Output every record exactly, apart from its images.

%%

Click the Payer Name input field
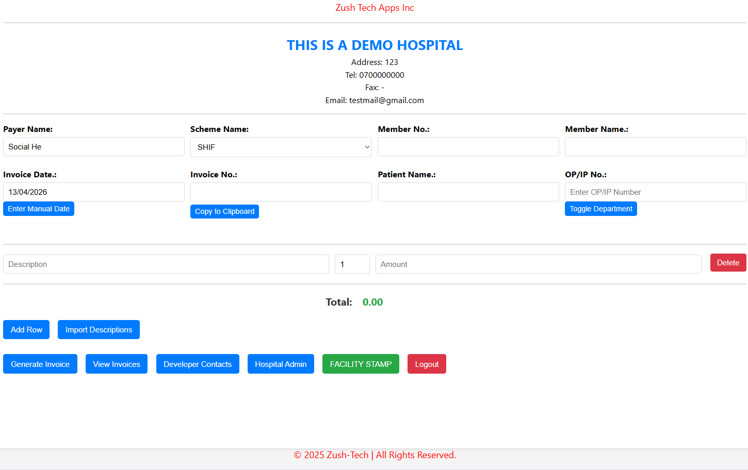 click(93, 147)
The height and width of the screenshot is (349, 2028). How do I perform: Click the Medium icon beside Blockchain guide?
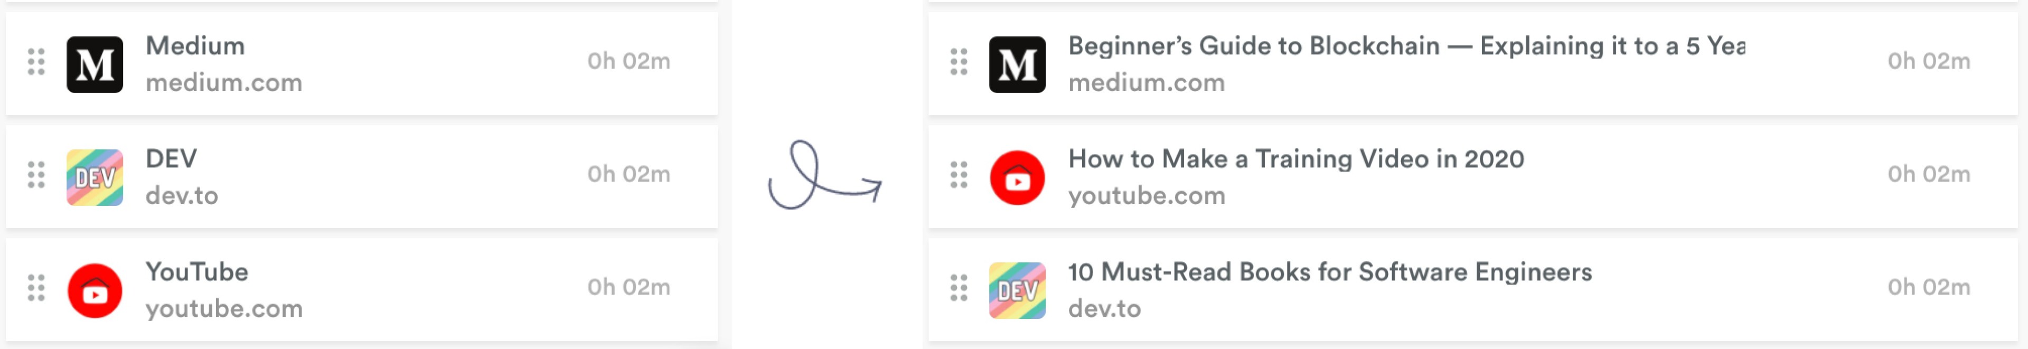(x=1017, y=65)
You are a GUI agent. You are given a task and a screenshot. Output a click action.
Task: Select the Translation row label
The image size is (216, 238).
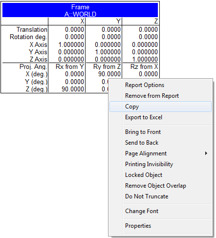click(x=32, y=29)
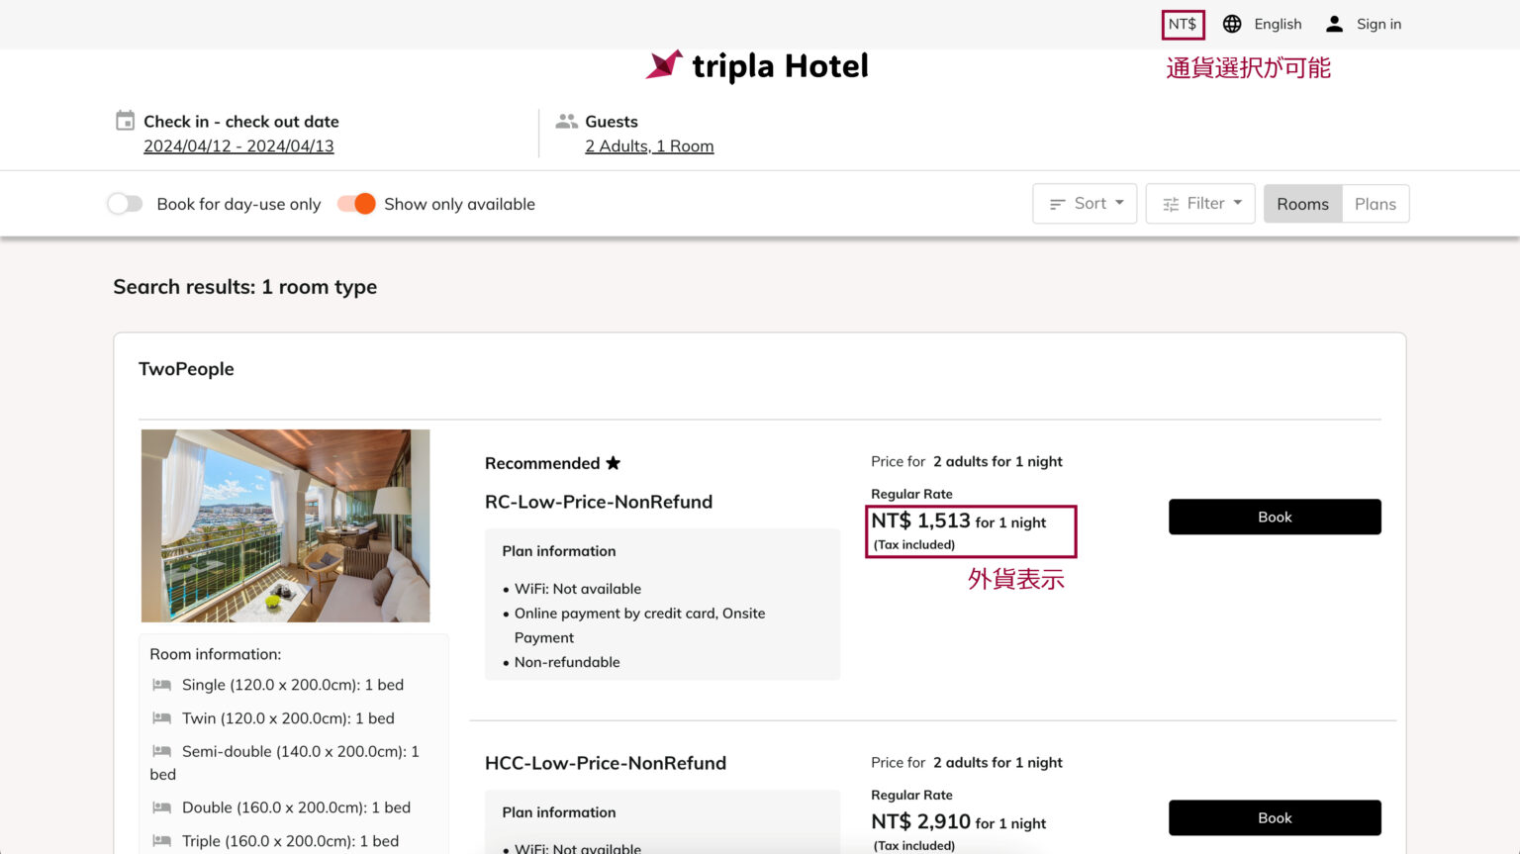Open the English language dropdown
The height and width of the screenshot is (854, 1520).
(1277, 23)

%%

*EXPECTED ANSWER*
Click the Payer Name input field
 click(93, 147)
The height and width of the screenshot is (349, 2028). How do I perform: Click the Medium icon beside Blockchain guide?
(x=1017, y=65)
You are a GUI agent. You are given a task and a screenshot. Output a click action.
Task: Select the Translation row label
The image size is (216, 238).
click(x=32, y=29)
Open the English language dropdown
The height and width of the screenshot is (854, 1520).
(1277, 23)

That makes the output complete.